> Reading passage
# # #
The solution: The Metallb chart is required for the use of MetalLB to have each chart utilize a unique IP address.

alertmanagerconfigs.monitoring.coreos.com

[EFAULT] Failed to install chart release: Error: INSTALLATION FAILED: rendered manifests contain a resource that already exists. Unable to continue with install: CustomResourceDefinition "alertmanagerconfigs.monitoring.coreos.com" in namespace "" exists and cannot be imported into the current release: invalid ownership metadata; label validation error: missing key "app.kubernetes.io/managed-by": must be set to "Helm"; annotation validation error: missing key "meta.helm.sh/release-name": must be set to "prometheus-operator"; annotation validation error: missing key "meta.helm.sh/release-namespace": must be set to "ix-prometheus-operator"

The solution: The Prometheus crds are required for the use of Prometheus metrics and for any charts that utilize CloudNative Postgresql (CNPG).

Operator [traefik] has to be installed first

Failed to install App: Operator [traefik] has to be installed first

The solution: If this error appears while installing Traefik, install Traefik with its own ingress disabled first. Once it’s installed you can enable ingress for traefik.

Operator [cloudnative-pg] has to be installed first

Failed to install App: Operator [cloudnative-pg] has to be installed first

The solution: Install Cloudnative-PG.

Can’t upgrade between ghcr.io/cloudnative-pg/postgresql

[EFAULT] Failed to update App: Error: UPGRADE FAILED: cannot patch "APPNAME-cnpg-main" with kind Cluster: admission webhook "vcluster.cnpg.io" denied the request: Cluster.cluster.cnpg.io "APPNAME-cnpg-main" is invalid: spec.imageName: Invalid value: "ghcr.io/cloudnative-pg/postgresql:16.2": can't upgrade between ghcr.io/cloudnative-pg/postgresql:15.2 and ghcr.io/cloudnative-pg/postgresql:16.2

The solution: In the Postgresql section of the chart config, change Postgres Version from 16 to 15

ClusterTool related questions

Does ClusterTool include storage

By default ClusterTool ships with a single-node Longhorn setup pre-configured on the system-drive. Its storageClass gets used by any PVC by default

What are the network requirements of ClusterTool

• All nodes are expected to be in the same local-area network.
# # #
> Work instructions
a) Can you sum up the troubleshooting text in two sentences?
b) Would you write out the troubleshooting text from "The solution: If" down to "solution: Install Cloudnative-PG."?
The records after this point play no part in any of the tasks.

> Entries shown
# # #
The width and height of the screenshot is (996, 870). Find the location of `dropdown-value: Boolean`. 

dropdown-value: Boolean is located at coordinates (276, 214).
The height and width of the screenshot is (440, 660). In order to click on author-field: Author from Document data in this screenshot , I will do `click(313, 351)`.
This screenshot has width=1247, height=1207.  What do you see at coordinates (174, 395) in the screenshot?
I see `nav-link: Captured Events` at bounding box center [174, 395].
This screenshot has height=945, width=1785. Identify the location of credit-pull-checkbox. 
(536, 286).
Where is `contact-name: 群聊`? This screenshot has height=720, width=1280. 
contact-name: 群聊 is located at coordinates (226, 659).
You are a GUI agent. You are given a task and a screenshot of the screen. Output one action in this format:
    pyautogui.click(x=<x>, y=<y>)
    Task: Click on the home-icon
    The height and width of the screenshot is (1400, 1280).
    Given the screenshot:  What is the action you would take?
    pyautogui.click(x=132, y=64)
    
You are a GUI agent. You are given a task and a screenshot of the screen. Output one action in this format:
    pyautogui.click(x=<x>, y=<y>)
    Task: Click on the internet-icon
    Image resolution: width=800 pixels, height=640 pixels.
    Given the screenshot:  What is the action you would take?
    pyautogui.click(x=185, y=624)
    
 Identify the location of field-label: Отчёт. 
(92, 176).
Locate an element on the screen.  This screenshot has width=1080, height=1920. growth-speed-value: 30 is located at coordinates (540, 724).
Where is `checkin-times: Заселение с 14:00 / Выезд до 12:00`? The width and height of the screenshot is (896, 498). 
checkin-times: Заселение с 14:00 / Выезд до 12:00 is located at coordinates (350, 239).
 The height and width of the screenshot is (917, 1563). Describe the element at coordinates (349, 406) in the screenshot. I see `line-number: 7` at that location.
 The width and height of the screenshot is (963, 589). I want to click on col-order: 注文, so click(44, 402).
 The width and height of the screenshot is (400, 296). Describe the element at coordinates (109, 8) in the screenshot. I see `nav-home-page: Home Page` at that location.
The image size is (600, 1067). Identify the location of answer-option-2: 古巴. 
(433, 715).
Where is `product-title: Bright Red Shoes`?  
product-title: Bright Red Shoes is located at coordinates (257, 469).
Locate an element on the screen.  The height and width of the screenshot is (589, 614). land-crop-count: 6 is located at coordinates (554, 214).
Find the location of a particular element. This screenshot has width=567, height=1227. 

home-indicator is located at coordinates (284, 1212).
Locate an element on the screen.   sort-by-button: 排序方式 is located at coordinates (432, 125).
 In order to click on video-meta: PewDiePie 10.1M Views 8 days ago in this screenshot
# # #
> Exercise results
a) The troubleshooting text lists errors met when installing or upgrading charts, with solutions such as installing the MetalLB chart, the Prometheus CRDs or Cloudnative-PG, installing Traefik with its own ingress disabled first, and changing the Postgres version from 16 to 15 when an upgrade between PostgreSQL images fails. It also says that ClusterTool ships by default with a single-node Longhorn setup on the system drive, whose storageClass any PVC uses by default, and that all nodes are expected to be in the same local-area network.

b)
The solution: If this error appears while installing Traefik, install Traefik with its own ingress disabled first. Once it’s installed you can enable ingress for traefik.

Operator [cloudnative-pg] has to be installed first

Failed to install App: Operator [cloudnative-pg] has to be installed first

The solution: Install Cloudnative-PG.